▸ **TO DO**
Write out exactly the lines from the one holding "You are a GUI" to the last line of the entries, both ends included and nothing else, without the pictures.

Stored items
= Beginning of Section =

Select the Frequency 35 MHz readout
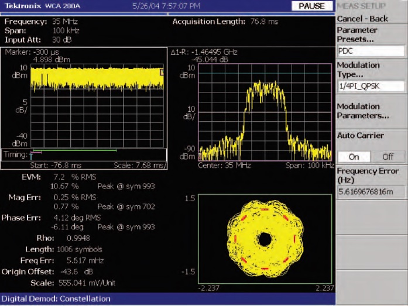408x306 pixels. pyautogui.click(x=41, y=22)
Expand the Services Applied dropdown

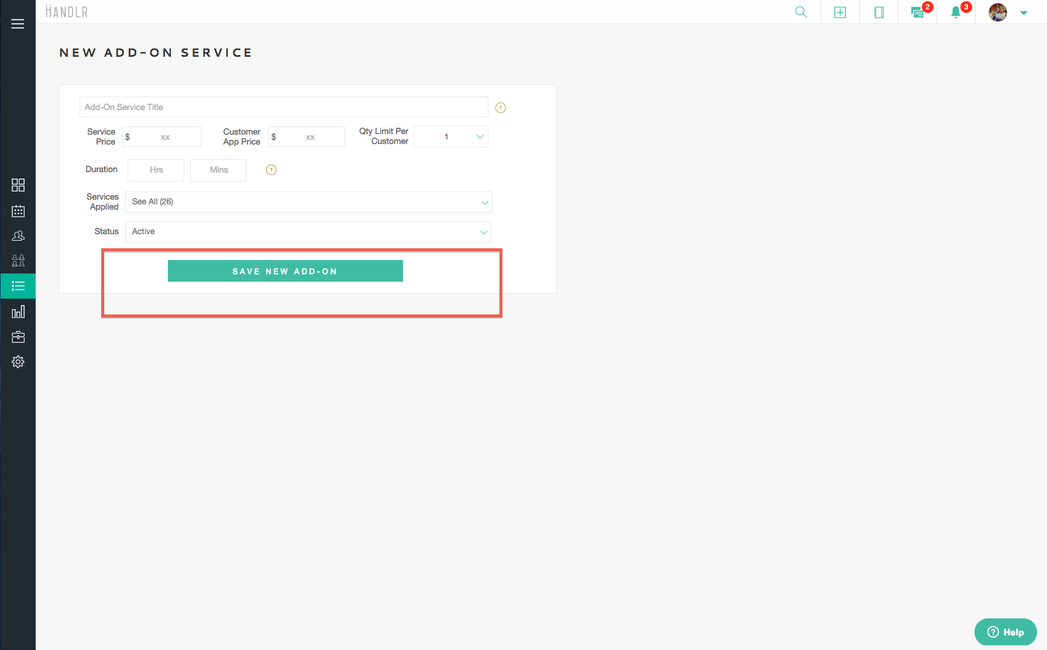(x=308, y=202)
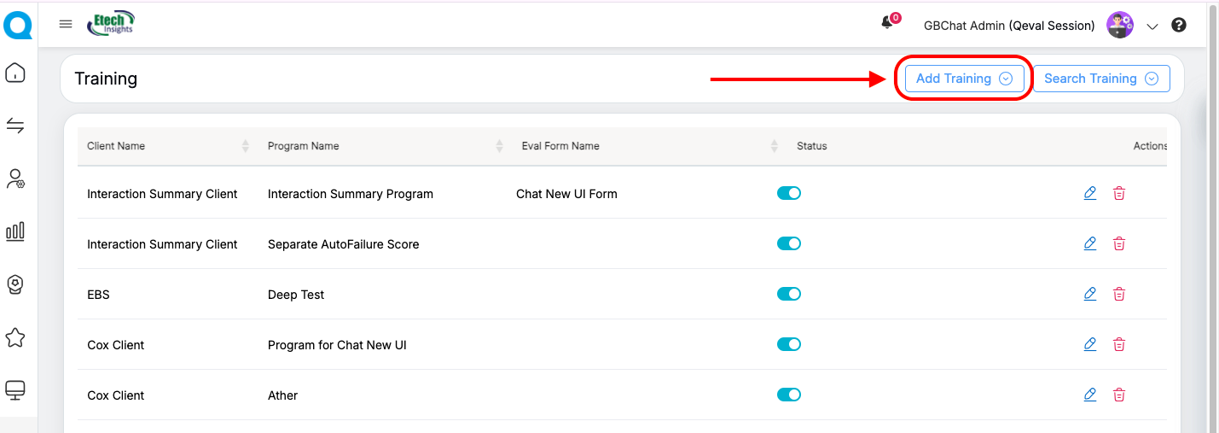Open the monitor icon in the sidebar
The image size is (1219, 433).
15,390
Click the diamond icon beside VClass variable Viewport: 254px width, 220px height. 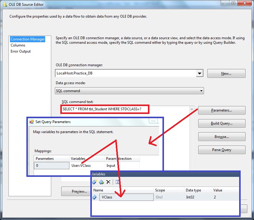pos(94,197)
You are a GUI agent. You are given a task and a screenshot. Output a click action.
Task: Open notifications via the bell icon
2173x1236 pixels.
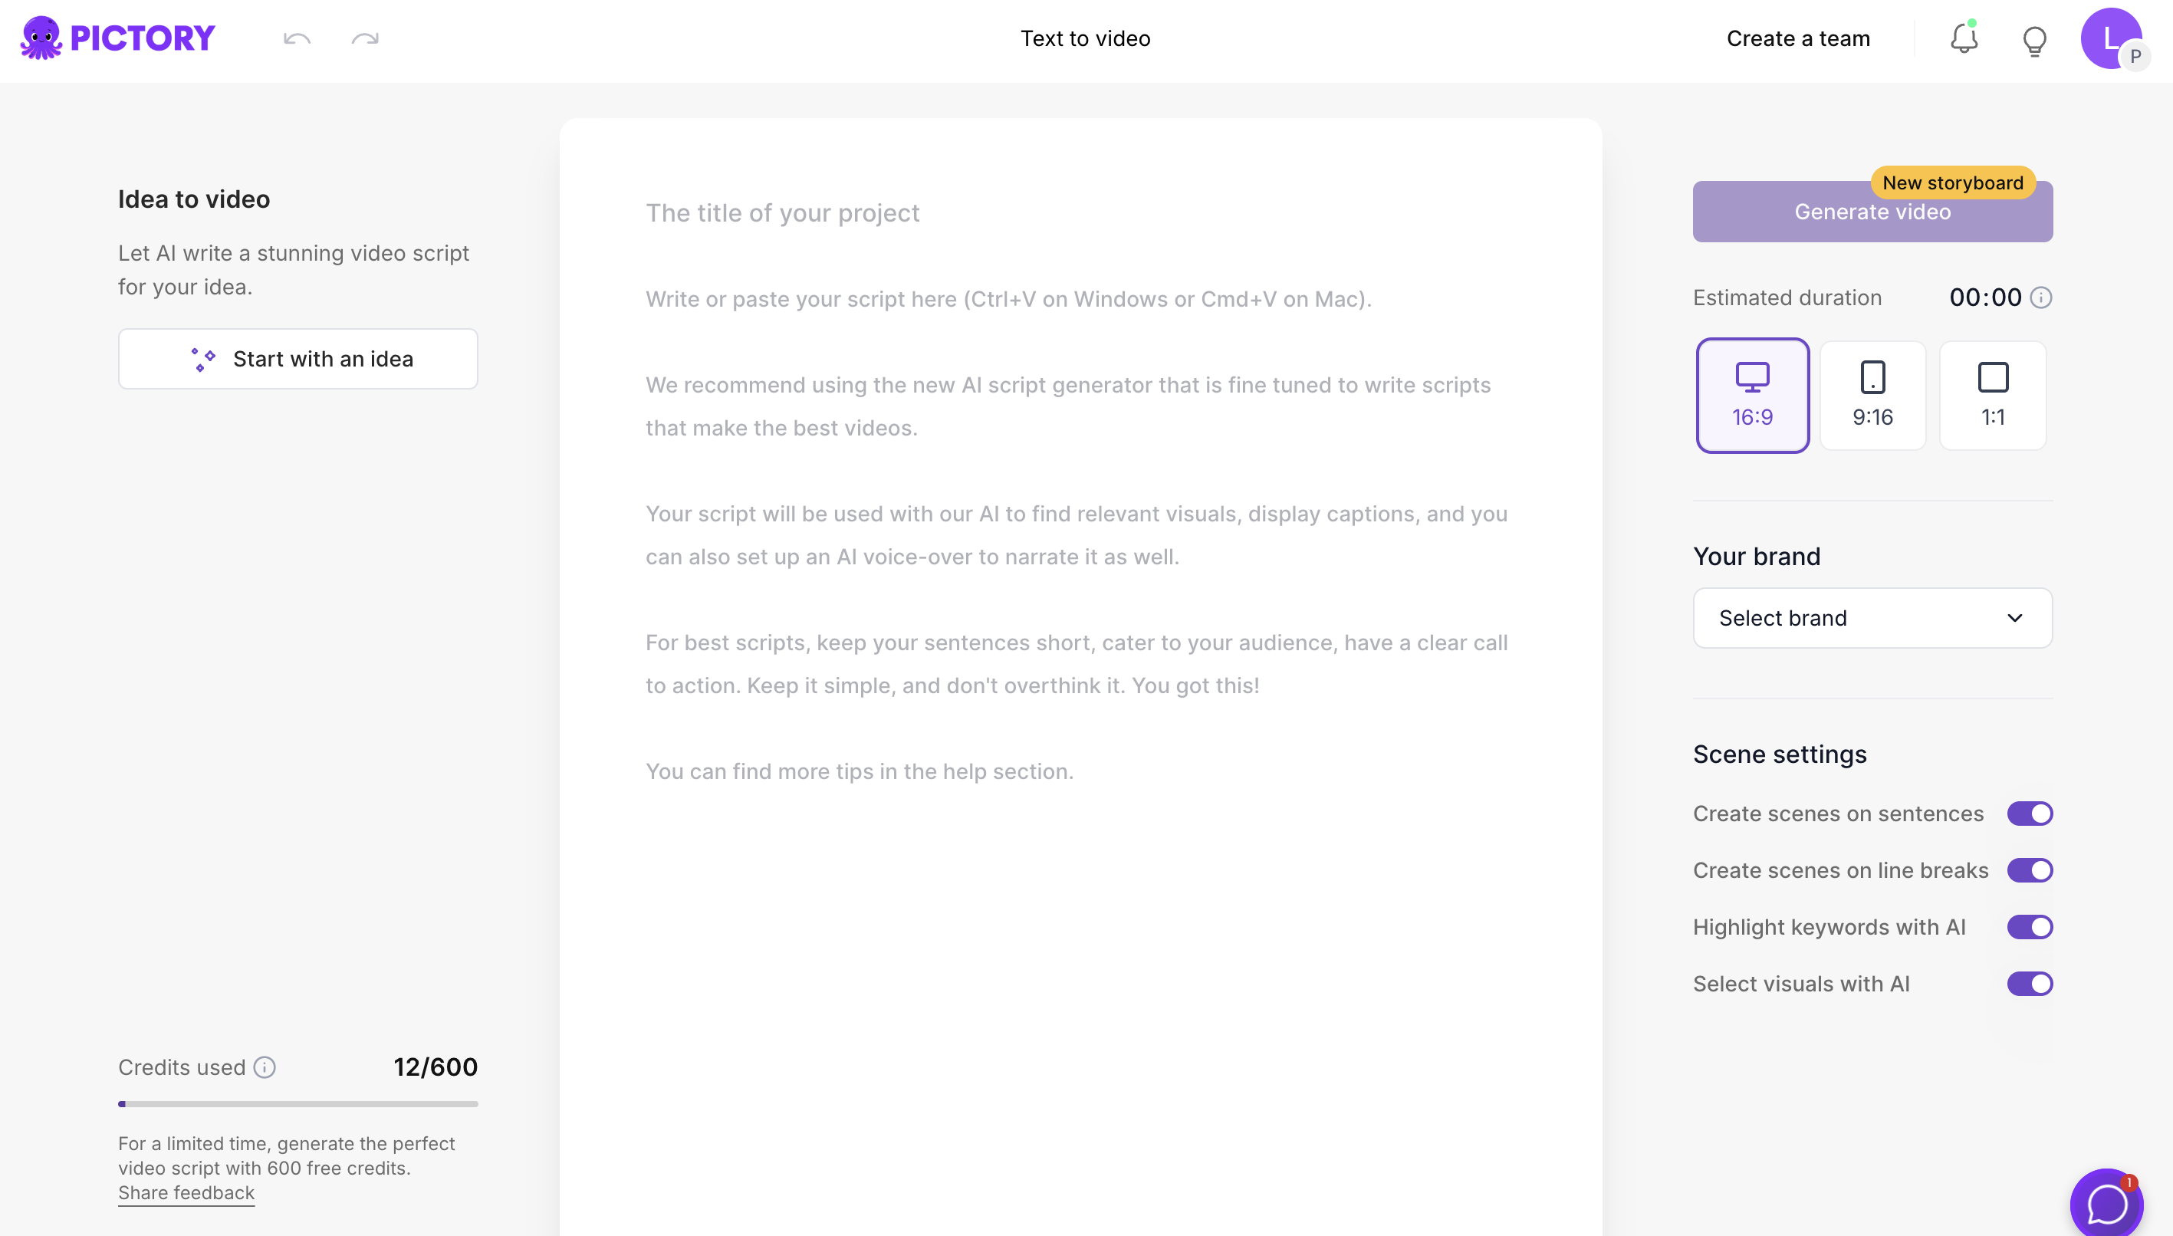tap(1963, 39)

= End of Section =

▸ **EXERCISE OUTPUT**
You are a GUI agent. You are given a task and a screenshot. Output a click action.
Task: Open notifications via the bell icon
2173x1236 pixels.
tap(1963, 39)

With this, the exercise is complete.